* **Extract provided**

[BEGIN]

👋 Hi folks, thanks for reading my newsletter! My name is Chad Sanderson, and every week I talk about data, data products, data modeling, and the future of data engineering and data architecture. I’m still working on the follow-up to ‘The Death of Data Modeling’ Pt.1 (out next week). In today’s article, I will be diving into the need for the return of data design and collaboration - which I think is more important than any new data technology in the Modern Data Stack era!
Tags: data strategy | data products | Modern Data Stack
Last week on LinkedIn I wrote on an issue that’s been top-of-mind for me lately: data collaboration. Here’s the introduction:
The Modern Data Stack is in an unusual place. Tools to emit and manage our data effectively in the cloud, organizational frameworks (Data Mesh, Data Marts, Data Fabric) and modeling techniques like star schema already exist and have scattered adoption. Despite this, the amount of data architectures that leverage all these tools effectively is a rounding error. Even at the most forward-thinking tech companies, the majority of data setups are difficult to manage at best and unscalable garbage dumps at worst.

[END]

* **Stated exercise 1**
Render the data records from the line with "Task: Choose 转问题 in the popup menu" up to and including the line with "tap(1172, 127)" as a JSON list of strings, one string per line, leaving out blank lines.

* **Data records**
[BEGIN]

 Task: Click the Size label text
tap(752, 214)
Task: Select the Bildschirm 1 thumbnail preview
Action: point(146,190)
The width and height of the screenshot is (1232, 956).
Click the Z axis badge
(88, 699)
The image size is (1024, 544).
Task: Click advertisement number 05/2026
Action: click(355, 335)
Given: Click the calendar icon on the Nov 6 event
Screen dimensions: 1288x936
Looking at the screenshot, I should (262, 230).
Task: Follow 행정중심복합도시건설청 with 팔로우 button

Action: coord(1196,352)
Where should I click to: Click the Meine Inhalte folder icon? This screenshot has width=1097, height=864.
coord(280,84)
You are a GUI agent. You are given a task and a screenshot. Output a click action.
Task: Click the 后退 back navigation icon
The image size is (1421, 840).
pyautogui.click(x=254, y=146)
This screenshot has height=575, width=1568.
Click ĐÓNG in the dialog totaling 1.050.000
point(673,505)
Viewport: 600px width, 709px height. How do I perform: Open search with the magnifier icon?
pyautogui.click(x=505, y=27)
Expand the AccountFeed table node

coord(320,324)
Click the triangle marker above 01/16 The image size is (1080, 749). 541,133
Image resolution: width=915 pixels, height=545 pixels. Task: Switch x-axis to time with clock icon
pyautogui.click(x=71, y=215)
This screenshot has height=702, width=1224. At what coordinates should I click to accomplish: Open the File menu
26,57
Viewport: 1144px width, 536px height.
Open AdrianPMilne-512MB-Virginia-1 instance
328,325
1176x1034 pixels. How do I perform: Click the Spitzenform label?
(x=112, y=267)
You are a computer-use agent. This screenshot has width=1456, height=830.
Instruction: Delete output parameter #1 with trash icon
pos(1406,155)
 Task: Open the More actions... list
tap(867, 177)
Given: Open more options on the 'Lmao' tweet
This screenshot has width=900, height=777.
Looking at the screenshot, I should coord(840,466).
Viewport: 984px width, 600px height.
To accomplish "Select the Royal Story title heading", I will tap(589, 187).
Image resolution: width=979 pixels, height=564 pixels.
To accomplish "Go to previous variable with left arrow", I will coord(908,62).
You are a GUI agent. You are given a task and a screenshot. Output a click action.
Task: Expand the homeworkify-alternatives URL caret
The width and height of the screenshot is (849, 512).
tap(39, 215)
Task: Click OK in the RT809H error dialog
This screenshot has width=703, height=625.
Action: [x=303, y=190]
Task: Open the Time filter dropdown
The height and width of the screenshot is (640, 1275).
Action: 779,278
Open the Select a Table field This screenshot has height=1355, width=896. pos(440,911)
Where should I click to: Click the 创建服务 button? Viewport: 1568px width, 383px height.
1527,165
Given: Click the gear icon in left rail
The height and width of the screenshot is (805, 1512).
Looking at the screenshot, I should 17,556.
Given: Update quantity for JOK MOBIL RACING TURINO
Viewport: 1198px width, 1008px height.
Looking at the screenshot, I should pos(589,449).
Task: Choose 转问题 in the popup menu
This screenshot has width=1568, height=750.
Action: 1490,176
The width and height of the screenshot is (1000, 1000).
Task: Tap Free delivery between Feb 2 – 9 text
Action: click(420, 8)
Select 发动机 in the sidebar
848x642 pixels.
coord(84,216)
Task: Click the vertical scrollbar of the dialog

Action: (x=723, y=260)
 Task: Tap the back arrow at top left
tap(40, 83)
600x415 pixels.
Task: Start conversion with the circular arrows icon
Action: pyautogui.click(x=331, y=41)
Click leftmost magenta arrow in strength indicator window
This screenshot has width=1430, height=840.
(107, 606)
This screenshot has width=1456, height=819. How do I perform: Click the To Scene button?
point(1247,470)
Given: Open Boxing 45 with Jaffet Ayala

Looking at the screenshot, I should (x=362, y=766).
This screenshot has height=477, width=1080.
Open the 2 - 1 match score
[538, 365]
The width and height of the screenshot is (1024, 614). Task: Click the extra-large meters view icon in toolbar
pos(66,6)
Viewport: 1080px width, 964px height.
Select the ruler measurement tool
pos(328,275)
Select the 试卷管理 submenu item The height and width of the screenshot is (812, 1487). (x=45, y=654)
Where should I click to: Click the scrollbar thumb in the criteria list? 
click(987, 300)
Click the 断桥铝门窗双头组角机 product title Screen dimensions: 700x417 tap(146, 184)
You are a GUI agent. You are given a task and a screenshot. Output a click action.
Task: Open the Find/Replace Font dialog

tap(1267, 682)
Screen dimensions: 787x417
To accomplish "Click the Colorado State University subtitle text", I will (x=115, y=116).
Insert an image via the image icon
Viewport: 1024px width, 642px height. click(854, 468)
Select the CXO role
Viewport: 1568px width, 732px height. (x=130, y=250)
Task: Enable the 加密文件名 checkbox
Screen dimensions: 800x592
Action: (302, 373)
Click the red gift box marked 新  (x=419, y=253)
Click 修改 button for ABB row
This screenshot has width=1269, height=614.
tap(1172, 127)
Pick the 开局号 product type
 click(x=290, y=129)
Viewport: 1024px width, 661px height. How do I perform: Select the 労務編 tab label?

[END]

* **Stated exercise 2**
Which tags does the data newsletter excerpt list?

* **Correct output 1**
[
  "Task: Choose 转问题 in the popup menu",
  "This screenshot has width=1568, height=750.",
  "Action: 1490,176",
  "The width and height of the screenshot is (1000, 1000).",
  "Task: Tap Free delivery between Feb 2 – 9 text",
  "Action: click(420, 8)",
  "Select 发动机 in the sidebar",
  "848x642 pixels.",
  "coord(84,216)",
  "Task: Click the vertical scrollbar of the dialog",
  "Action: (x=723, y=260)",
  " Task: Tap the back arrow at top left",
  "tap(40, 83)",
  "600x415 pixels.",
  "Task: Start conversion with the circular arrows icon",
  "Action: pyautogui.click(x=331, y=41)",
  "Click leftmost magenta arrow in strength indicator window",
  "This screenshot has width=1430, height=840.",
  "(107, 606)",
  "This screenshot has width=1456, height=819. How do I perform: Click the To Scene button?",
  "point(1247,470)",
  "Given: Open Boxing 45 with Jaffet Ayala",
  "Looking at the screenshot, I should (x=362, y=766).",
  "This screenshot has height=477, width=1080.",
  "Open the 2 - 1 match score",
  "[538, 365]",
  "The width and height of the screenshot is (1024, 614). Task: Click the extra-large meters view icon in toolbar",
  "pos(66,6)",
  "Viewport: 1080px width, 964px height.",
  "Select the ruler measurement tool",
  "pos(328,275)",
  "Select the 试卷管理 submenu item The height and width of the screenshot is (812, 1487). (x=45, y=654)",
  "Where should I click to: Click the scrollbar thumb in the criteria list? ",
  "click(987, 300)",
  "Click the 断桥铝门窗双头组角机 product title Screen dimensions: 700x417 tap(146, 184)",
  "You are a GUI agent. You are given a task and a screenshot. Output a click action.",
  "Task: Open the Find/Replace Font dialog",
  "tap(1267, 682)",
  "Screen dimensions: 787x417",
  "To accomplish \"Click the Colorado State University subtitle text\", I will (x=115, y=116).",
  "Insert an image via the image icon",
  "Viewport: 1024px width, 642px height. click(854, 468)",
  "Select the CXO role",
  "Viewport: 1568px width, 732px height. (x=130, y=250)",
  "Task: Enable the 加密文件名 checkbox",
  "Screen dimensions: 800x592",
  "Action: (302, 373)",
  "Click the red gift box marked 新  (x=419, y=253)",
  "Click 修改 button for ABB row",
  "This screenshot has width=1269, height=614.",
  "tap(1172, 127)"
]

* **Correct output 2**
- data strategy
- data products
- Modern Data Stack